BayWa-Aufsichtsrat: 16 Mitglieder, viele lange im Amt
Der aktuelle Aufsichtsrat besteht aus 16 Mitgliedern, je zur Hälfte Arbeitnehmer- und Eigentümervertreter. Trotz der tiefen Krise blieben die meisten im Amt. Den Vorsitz übernahm im Mai 2024 Gregor Scheller. Er gilt allerdings nicht als völliger Neuling, da er bereits von 2008 bis 2014 Mitglied war. Langjährige Mitglieder sind etwa Bauernpräsident Joachim Rukwied und die CSU-Europaabgeordnete Monika Hohlmeier, die dem Gremium seit 2013 angehören.
Scharfe Kritik von Anlegerschützern
Diese langjährigen Amtszeiten stehen im Zentrum der Kritik. Aktionärsschützer sprechen von einer engen „Verfilzung“ mit politischen und wirtschaftlichen Interessen, die einen echten Neuanfang blockiere. Die Mitglieder säßen „wie mit Pattex an ihren Stühlen festgeklebt“, empört sich die Vizepräsidentin der Deutschen Schutzvereinigung für Wertpapierbesitz (DSW), Daniela Bergdolt.
Bergdolt warf dem Gremium auf der Hauptversammlung vor, wichtige Sorgfaltspflichten vernachlässigt zu haben: „Alle Augen wurden zugedrückt. Die Überwachung des Vorstands und der Risikosteuerung ist völlig ausgefallen. Haben Sie keinen Anstand? Kennen Sie kein Ehrgefühl?“ Die internationale Expansion sei selbstherrlich und strategisch mindestens zweifelhaft gewesen.
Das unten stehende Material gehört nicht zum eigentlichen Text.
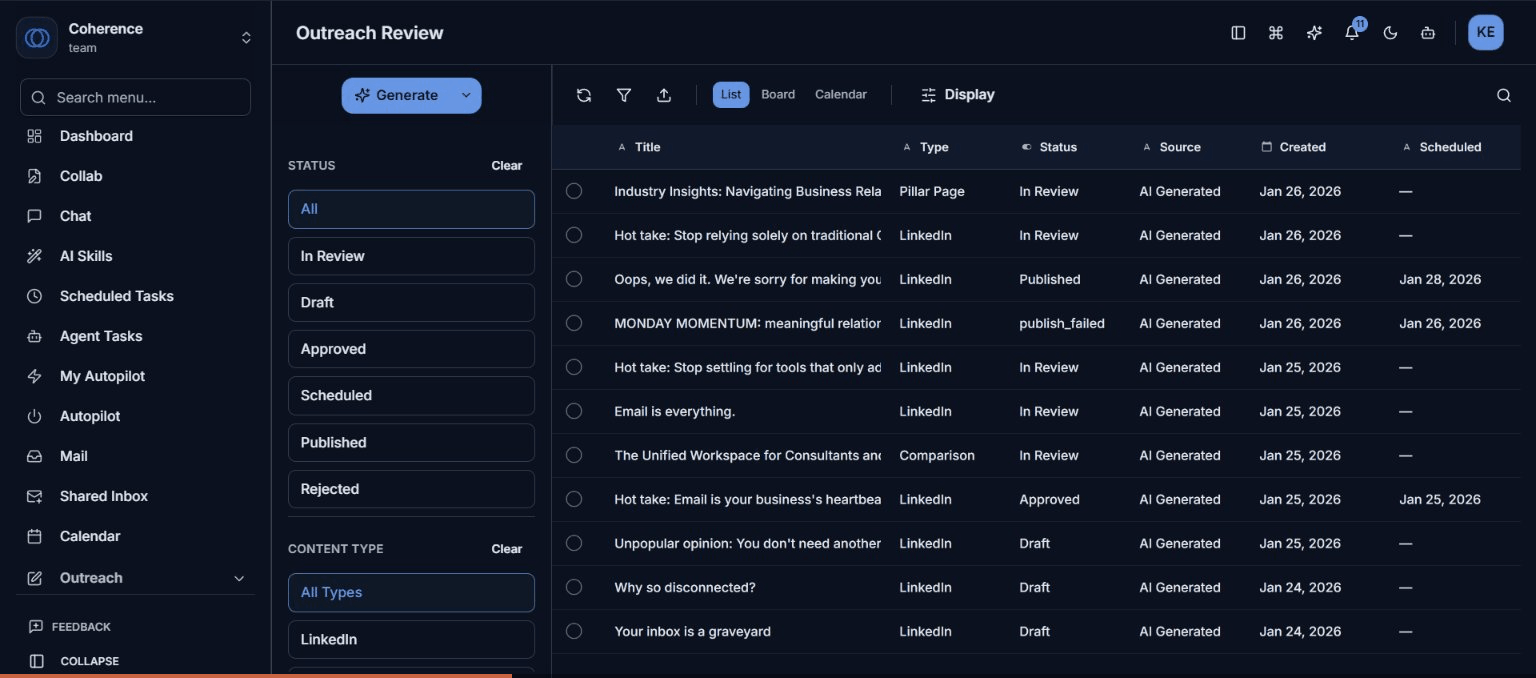Collapse the Outreach section chevron

[239, 578]
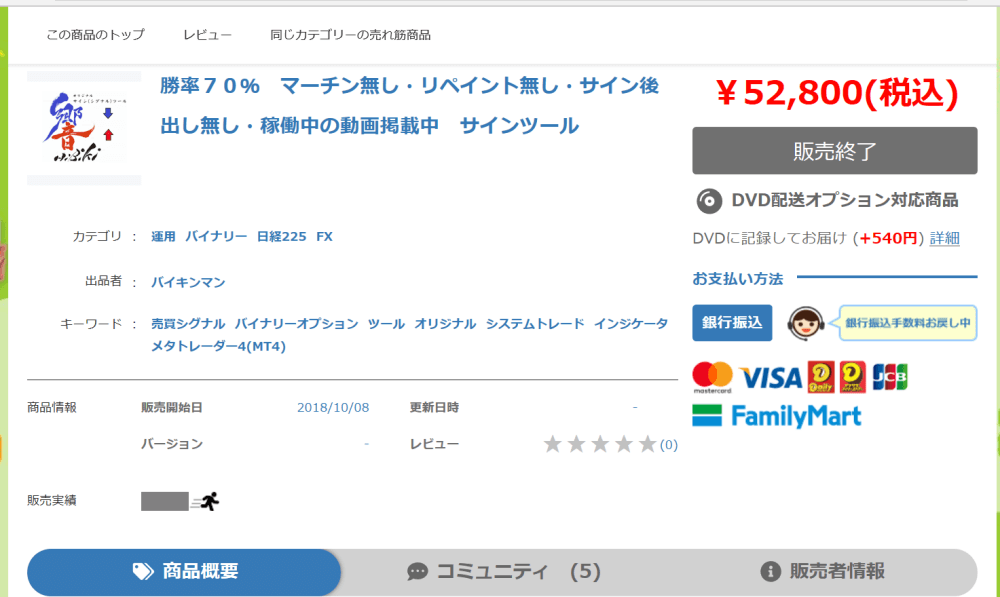The image size is (1000, 597).
Task: Click the 銀行振込 payment button
Action: (732, 323)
Paul Petzelberger von der Schutzgemeinschaft der Kapitalanleger (SdK) kritisierte scharf, dass trotz der geplanten 1.600 Stellenstreichungen der Aufsichtsrat nahezu unverändert geblieben sei: „1.600 Mitarbeiter sollen vor die Tür und den Aufsichtsrat, den präsentieren Sie uns nahezu unverändert, wie kann das sein?“ Für ihn signalisiert nur eine umfassende personelle und inhaltliche Erneuerung Glaubwürdigkeit.
Kontrollpflichten verletzt?
Die Vorwürfe an den Aufsichtsrat sind schwerwiegend: Er habe die Risiken der riskanten Expansion zu spät erkannt und kontrolliert, an langjährigen, politisch vernetzten Mitgliedern festgehalten und damit die Krise mit verursacht. Besonders die Rolle von Bauernpräsident Rukwied und CSU-Politikerin Hohlmeier wird als Beispiel für die enge Verflechtung mit Politik und Landwirtschaft gesehen, die echte Reformen erschweren.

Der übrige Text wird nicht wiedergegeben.